## Begin Extract provided
This unfortunate predicament was entirely avoidable. Because the statute of limitations may prevent a petitioner from submitting a new petition under Lundy, we have long held that district courts must allow petitioners to amend their mixed petitions and withdraw their unexhausted claims as an alternative to suffering dismissal. See Anthony, 236 F.3d at 572. Moreover, in light of the severe consequences of a dismissal under AEDPA, the complexity of habeas law, and our preference for decisions on the merits, we have recognized that district courts must take special care to advise pro se habeas petitioners of their right to strike unexhausted claims. See Ford, 305 F.3d at 883-84; James, 269 F.3d at 1126; Tillema v. Long, 253 F.3d 494, 503 (9th Cir.2001).
## End Extract provided
## Begin Information given
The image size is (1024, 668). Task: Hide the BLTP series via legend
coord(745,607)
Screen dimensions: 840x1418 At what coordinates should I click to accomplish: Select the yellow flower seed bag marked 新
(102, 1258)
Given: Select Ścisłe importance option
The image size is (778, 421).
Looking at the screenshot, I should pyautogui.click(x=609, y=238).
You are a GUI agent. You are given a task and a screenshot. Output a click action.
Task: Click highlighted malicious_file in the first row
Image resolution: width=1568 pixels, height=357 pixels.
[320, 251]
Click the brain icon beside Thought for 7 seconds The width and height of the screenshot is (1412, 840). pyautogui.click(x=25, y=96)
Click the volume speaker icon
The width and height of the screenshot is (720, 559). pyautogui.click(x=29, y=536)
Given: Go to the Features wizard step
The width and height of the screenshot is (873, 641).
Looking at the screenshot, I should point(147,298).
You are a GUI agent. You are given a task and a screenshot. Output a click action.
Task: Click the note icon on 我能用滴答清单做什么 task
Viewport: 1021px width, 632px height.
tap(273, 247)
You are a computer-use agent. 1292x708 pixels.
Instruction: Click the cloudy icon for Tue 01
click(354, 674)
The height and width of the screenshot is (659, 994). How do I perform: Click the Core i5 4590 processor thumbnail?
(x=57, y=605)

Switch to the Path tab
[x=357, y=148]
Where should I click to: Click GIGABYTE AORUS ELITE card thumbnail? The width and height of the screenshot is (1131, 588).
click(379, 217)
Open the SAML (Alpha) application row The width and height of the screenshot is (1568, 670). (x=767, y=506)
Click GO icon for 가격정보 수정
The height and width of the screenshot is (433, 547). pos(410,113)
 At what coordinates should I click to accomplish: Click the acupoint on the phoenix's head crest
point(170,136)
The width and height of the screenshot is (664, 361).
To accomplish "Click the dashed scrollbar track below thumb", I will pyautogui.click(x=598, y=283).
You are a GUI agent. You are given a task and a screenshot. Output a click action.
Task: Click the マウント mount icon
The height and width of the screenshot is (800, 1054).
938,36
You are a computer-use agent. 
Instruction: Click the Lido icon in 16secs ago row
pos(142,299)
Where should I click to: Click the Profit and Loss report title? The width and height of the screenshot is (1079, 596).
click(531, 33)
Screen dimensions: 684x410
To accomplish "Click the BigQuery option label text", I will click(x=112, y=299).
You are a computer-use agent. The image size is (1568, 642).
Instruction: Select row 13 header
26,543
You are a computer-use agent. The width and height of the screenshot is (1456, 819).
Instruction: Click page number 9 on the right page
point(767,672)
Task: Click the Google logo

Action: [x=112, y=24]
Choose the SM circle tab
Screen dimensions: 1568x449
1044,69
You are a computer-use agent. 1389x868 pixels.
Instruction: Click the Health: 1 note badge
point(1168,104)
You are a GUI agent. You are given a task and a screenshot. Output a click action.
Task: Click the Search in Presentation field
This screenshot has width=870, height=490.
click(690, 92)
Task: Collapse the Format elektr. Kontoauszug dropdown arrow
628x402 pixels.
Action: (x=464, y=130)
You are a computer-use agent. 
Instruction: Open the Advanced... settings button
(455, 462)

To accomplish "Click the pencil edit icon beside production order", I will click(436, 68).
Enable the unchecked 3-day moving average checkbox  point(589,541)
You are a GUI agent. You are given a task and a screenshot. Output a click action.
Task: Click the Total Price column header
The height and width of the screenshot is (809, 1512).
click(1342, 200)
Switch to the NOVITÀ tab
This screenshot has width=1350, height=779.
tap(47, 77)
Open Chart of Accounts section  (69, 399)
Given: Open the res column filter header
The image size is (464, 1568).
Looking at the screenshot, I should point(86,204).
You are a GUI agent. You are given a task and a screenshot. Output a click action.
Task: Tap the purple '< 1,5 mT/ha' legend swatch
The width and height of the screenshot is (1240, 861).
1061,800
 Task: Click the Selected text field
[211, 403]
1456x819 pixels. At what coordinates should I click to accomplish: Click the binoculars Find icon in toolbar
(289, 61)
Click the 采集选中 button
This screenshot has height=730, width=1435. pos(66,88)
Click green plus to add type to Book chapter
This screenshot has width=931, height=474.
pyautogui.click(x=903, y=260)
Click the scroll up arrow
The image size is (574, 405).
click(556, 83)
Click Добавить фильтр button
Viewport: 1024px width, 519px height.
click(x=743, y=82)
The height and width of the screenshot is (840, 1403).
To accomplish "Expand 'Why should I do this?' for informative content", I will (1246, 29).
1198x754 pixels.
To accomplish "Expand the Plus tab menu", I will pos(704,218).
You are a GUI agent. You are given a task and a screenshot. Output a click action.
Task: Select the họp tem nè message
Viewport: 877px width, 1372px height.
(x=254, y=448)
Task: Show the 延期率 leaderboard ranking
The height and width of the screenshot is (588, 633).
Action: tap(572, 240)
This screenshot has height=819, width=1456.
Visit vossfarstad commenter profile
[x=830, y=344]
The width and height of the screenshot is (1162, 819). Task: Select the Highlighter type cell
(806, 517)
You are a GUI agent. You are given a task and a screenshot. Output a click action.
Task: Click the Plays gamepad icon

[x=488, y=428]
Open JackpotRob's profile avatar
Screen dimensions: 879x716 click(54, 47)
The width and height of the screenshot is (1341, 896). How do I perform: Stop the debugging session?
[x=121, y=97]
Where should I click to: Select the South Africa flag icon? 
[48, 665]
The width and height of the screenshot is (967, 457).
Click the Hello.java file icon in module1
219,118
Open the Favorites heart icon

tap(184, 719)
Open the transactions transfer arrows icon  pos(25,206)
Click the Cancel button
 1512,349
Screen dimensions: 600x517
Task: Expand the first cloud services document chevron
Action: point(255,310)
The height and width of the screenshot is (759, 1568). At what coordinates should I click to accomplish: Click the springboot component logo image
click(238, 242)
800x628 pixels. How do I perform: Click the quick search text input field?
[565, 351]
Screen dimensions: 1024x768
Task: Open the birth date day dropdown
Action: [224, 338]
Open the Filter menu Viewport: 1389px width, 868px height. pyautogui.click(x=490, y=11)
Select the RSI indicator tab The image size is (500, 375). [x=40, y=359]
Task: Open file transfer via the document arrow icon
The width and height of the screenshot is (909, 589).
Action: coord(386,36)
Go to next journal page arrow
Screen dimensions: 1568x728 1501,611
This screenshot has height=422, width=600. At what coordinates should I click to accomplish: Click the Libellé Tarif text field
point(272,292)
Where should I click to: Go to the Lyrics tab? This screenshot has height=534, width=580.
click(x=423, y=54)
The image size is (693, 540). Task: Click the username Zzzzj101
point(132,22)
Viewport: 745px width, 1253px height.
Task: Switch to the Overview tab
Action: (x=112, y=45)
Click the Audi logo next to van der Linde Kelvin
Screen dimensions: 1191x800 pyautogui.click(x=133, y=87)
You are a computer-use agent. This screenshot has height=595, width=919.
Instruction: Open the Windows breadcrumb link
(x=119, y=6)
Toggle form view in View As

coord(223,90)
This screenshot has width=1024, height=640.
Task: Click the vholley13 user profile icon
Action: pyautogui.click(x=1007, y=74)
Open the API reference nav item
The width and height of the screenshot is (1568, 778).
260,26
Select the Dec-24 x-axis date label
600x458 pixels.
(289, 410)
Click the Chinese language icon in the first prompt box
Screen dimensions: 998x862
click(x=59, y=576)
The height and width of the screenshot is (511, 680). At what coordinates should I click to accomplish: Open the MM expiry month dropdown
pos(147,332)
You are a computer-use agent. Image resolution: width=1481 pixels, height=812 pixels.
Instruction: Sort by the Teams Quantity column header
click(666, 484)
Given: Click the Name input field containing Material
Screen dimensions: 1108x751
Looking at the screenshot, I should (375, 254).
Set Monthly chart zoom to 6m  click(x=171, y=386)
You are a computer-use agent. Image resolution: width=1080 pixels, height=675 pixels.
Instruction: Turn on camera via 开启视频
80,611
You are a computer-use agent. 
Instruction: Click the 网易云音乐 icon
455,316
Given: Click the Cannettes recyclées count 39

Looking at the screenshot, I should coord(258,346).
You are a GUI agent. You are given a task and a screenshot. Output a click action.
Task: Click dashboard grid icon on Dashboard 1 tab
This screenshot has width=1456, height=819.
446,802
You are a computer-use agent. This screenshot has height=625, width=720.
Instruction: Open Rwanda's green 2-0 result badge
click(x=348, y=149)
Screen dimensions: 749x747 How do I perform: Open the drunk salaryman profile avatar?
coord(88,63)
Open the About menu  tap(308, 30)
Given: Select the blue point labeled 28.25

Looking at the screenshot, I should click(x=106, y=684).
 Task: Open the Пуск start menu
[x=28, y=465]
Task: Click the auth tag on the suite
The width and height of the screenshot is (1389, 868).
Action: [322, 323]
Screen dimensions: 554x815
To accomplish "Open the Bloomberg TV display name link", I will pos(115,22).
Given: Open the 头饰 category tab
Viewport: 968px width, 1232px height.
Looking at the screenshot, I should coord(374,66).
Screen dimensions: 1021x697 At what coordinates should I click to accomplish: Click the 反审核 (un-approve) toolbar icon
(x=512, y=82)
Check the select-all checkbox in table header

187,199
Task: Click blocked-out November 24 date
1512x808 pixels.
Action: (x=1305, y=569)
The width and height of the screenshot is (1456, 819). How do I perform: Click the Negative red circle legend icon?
## End Information given
# The tasks
1 – Return the part of the excerpt on habeas petitions from "This unfortunate predicament" to "503 (9th Cir.2001).", copied word for word.
2 – State whether each statement agrees with the excerpt on habeas petitions, answering yes or no and quoting the words of the excerpt that decide it: (a) The predicament described could not have been avoided. (b) District courts must allow petitioners to amend their mixed petitions and withdraw their unexhausted claims as an alternative to dismissal. (c) District courts need take no particular care in advising pro se habeas petitioners of their right to strike unexhausted claims.
The records have no connection to the excerpt on habeas petitions.

# Solved problems
1 –
This unfortunate predicament was entirely avoidable. Because the statute of limitations may prevent a petitioner from submitting a new petition under Lundy, we have long held that district courts must allow petitioners to amend their mixed petitions and withdraw their unexhausted claims as an alternative to suffering dismissal. See Anthony, 236 F.3d at 572. Moreover, in light of the severe consequences of a dismissal under AEDPA, the complexity of habeas law, and our preference for decisions on the merits, we have recognized that district courts must take special care to advise pro se habeas petitioners of their right to strike unexhausted claims. See Ford, 305 F.3d at 883-84; James, 269 F.3d at 1126; Tillema v. Long, 253 F.3d 494, 503 (9th Cir.2001).

2 –
(a) No: "This unfortunate predicament was entirely avoidable."
(b) Yes: "district courts must allow petitioners to amend their mixed petitions and withdraw their unexhausted claims as an alternative to suffering dismissal"
(c) No: "district courts must take special care to advise pro se habeas petitioners of their right to strike unexhausted claims"